No pictures should appear in the copy. Reproduce exactly the lines from the one containing "Task: Click the Webhook timeout field" through the end of the material below.

- - -

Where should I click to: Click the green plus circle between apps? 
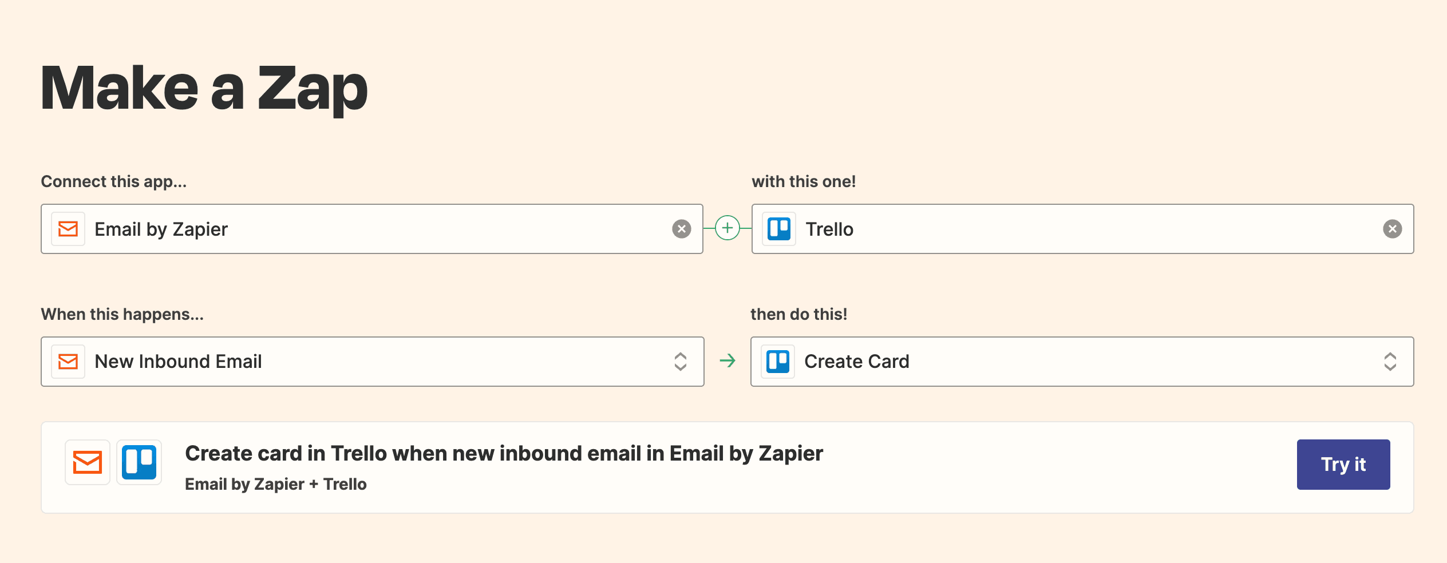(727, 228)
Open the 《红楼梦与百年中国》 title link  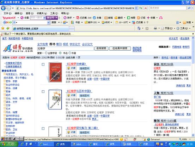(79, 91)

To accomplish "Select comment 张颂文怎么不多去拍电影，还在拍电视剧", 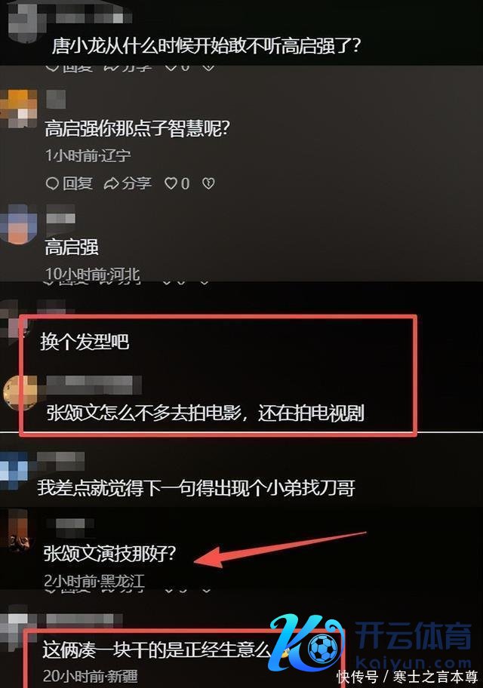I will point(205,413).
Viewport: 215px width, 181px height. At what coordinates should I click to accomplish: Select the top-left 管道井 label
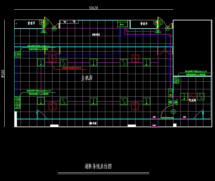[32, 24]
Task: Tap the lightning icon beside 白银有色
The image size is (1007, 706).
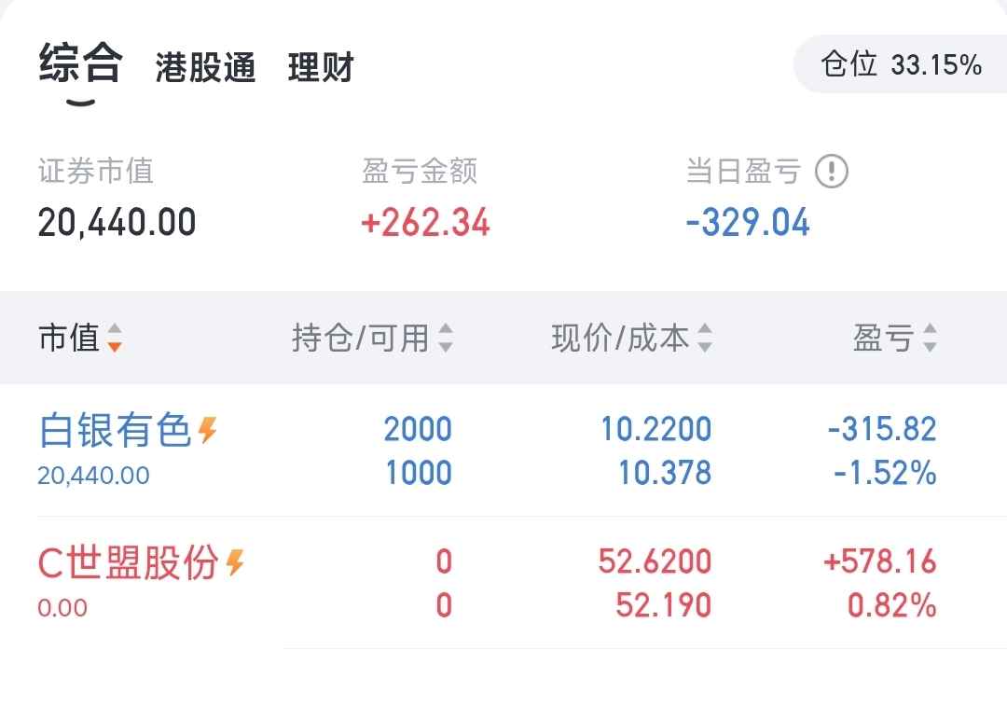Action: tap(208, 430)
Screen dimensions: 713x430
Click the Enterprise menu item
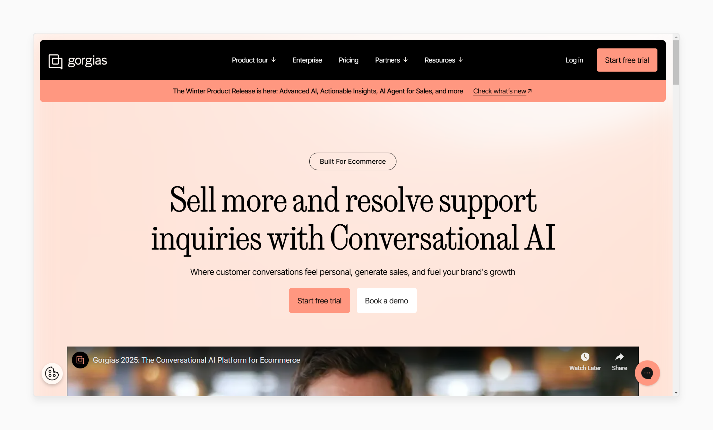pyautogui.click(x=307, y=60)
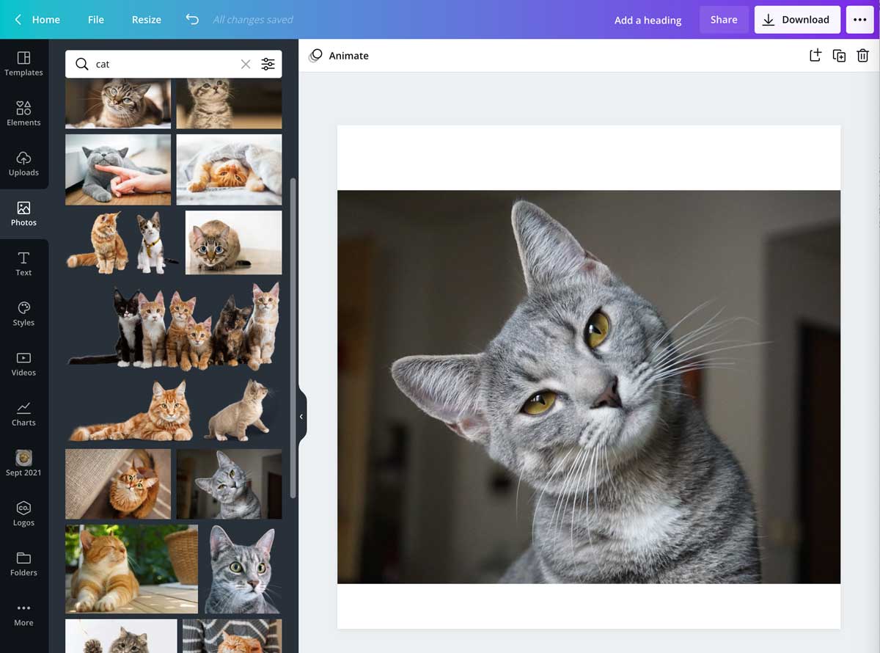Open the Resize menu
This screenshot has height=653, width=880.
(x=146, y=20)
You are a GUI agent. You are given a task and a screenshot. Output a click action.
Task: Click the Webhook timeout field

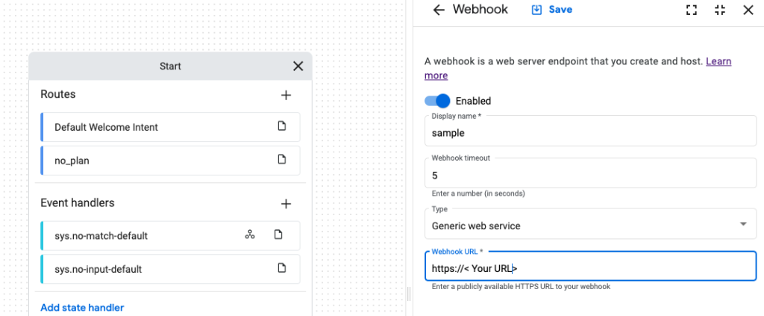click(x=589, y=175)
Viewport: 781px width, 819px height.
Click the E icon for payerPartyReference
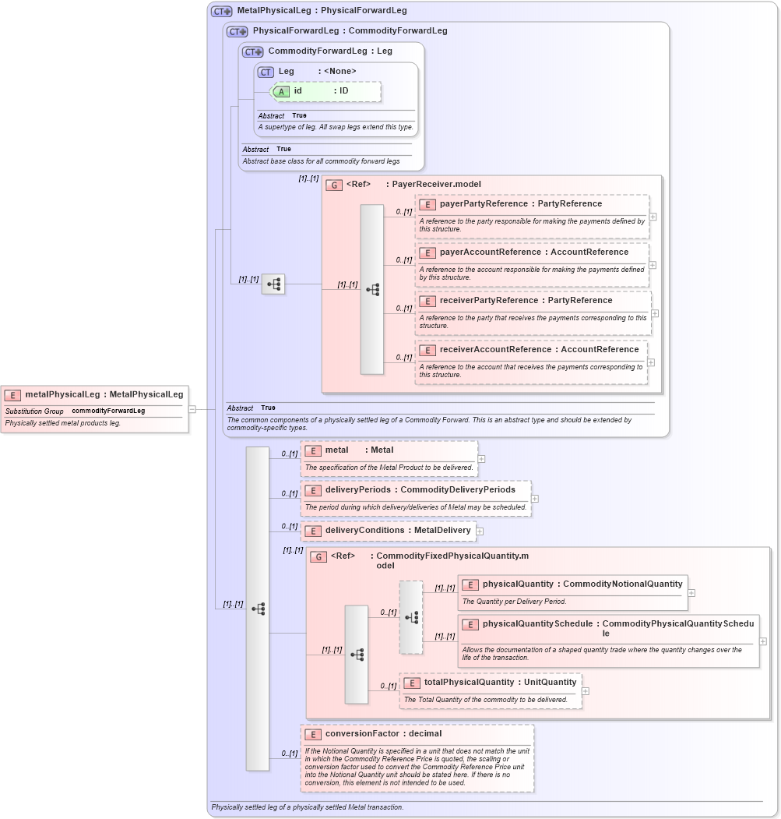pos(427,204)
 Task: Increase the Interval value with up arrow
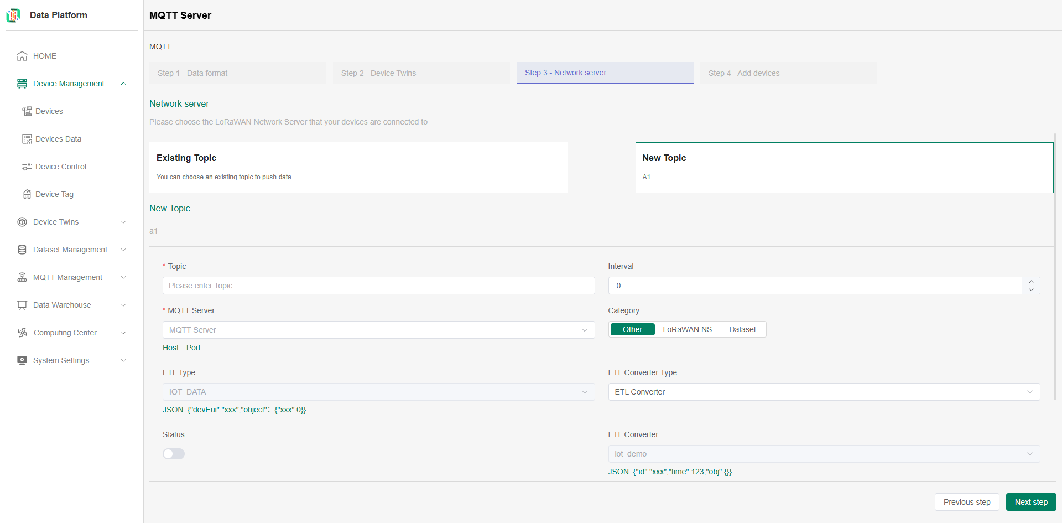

- - -

▶ **Your response**
Task: Click the Webhook timeout field

click(x=589, y=175)
Viewport: 781px width, 819px height.
Click the E icon for payerPartyReference
pos(427,204)
 Task: Increase the Interval value with up arrow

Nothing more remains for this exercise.